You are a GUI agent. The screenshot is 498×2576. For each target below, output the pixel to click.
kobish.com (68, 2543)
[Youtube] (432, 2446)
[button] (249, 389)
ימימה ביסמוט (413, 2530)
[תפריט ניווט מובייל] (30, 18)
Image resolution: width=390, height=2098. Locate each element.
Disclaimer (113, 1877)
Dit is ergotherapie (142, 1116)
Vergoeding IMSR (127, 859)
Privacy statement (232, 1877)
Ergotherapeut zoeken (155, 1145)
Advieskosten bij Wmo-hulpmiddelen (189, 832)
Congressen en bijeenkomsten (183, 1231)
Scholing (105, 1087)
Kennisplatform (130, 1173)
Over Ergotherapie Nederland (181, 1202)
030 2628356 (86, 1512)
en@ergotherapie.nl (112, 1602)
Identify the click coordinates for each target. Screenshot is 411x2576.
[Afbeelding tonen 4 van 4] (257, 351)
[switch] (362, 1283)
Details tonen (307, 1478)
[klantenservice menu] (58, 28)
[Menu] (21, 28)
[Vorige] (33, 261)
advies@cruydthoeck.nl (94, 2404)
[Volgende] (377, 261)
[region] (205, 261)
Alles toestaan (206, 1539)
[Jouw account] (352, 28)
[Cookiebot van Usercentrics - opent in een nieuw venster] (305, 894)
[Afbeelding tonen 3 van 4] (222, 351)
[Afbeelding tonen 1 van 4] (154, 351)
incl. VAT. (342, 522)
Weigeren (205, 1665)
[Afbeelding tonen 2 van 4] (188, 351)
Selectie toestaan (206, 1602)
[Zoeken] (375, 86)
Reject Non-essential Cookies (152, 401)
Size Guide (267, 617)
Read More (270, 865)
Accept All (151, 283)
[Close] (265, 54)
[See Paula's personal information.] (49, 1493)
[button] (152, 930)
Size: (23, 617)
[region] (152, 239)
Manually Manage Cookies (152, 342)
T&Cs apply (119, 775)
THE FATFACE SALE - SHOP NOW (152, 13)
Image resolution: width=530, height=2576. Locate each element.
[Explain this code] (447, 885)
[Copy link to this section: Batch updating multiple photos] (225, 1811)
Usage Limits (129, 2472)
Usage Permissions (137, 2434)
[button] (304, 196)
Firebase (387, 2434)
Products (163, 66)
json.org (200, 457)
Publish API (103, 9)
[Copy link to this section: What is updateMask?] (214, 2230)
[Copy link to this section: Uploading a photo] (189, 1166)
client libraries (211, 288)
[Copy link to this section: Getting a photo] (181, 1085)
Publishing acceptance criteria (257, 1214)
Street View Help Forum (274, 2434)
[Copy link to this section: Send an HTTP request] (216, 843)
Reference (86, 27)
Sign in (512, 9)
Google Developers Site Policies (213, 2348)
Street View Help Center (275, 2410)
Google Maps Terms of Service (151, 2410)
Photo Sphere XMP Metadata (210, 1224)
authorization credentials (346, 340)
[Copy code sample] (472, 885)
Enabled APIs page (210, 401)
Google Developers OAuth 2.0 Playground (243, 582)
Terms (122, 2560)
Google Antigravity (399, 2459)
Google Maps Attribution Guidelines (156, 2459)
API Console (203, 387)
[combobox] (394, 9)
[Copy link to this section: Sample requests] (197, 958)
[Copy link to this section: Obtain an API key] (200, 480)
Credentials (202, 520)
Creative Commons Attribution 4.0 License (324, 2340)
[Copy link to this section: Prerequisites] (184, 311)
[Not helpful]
◆ ◆ ◆ ◆
Description of the task
Restate exactly the records above from their first line through the line that holds "[Copy link to this section: Getting", please, including both and leaving out all others.

Output for this exercise
You are a GUI agent. The screenshot is 498×2576. For each target below, output the pixel to click.
kobish.com (68, 2543)
[Youtube] (432, 2446)
[button] (249, 389)
ימימה ביסמוט (413, 2530)
[תפריט ניווט מובייל] (30, 18)
Image resolution: width=390, height=2098. Locate each element.
Disclaimer (113, 1877)
Dit is ergotherapie (142, 1116)
Vergoeding IMSR (127, 859)
Privacy statement (232, 1877)
Ergotherapeut zoeken (155, 1145)
Advieskosten bij Wmo-hulpmiddelen (189, 832)
Congressen en bijeenkomsten (183, 1231)
Scholing (105, 1087)
Kennisplatform (130, 1173)
Over Ergotherapie Nederland (181, 1202)
030 2628356 (86, 1512)
en@ergotherapie.nl (112, 1602)
Identify the click coordinates for each target. Screenshot is 411x2576.
[Afbeelding tonen 4 van 4] (257, 351)
[switch] (362, 1283)
Details tonen (307, 1478)
[klantenservice menu] (58, 28)
[Menu] (21, 28)
[Vorige] (33, 261)
advies@cruydthoeck.nl (94, 2404)
[Volgende] (377, 261)
[region] (205, 261)
Alles toestaan (206, 1539)
[Jouw account] (352, 28)
[Cookiebot van Usercentrics - opent in een nieuw venster] (305, 894)
[Afbeelding tonen 3 van 4] (222, 351)
[Afbeelding tonen 1 van 4] (154, 351)
incl. VAT. (342, 522)
Weigeren (205, 1665)
[Afbeelding tonen 2 van 4] (188, 351)
Selectie toestaan (206, 1602)
[Zoeken] (375, 86)
Reject Non-essential Cookies (152, 401)
Size Guide (267, 617)
Read More (270, 865)
Accept All (151, 283)
[Close] (265, 54)
[See Paula's personal information.] (49, 1493)
[button] (152, 930)
Size: (23, 617)
[region] (152, 239)
Manually Manage Cookies (152, 342)
T&Cs apply (119, 775)
THE FATFACE SALE - SHOP NOW (152, 13)
Image resolution: width=530, height=2576. Locate each element.
[Explain this code] (447, 885)
[Copy link to this section: Batch updating multiple photos] (225, 1811)
Usage Limits (129, 2472)
Usage Permissions (137, 2434)
[button] (304, 196)
Firebase (387, 2434)
Products (163, 66)
json.org (200, 457)
Publish API (103, 9)
[Copy link to this section: What is updateMask?] (214, 2230)
[Copy link to this section: Uploading a photo] (189, 1166)
client libraries (211, 288)
[Copy link to this section: Getting a photo] (181, 1085)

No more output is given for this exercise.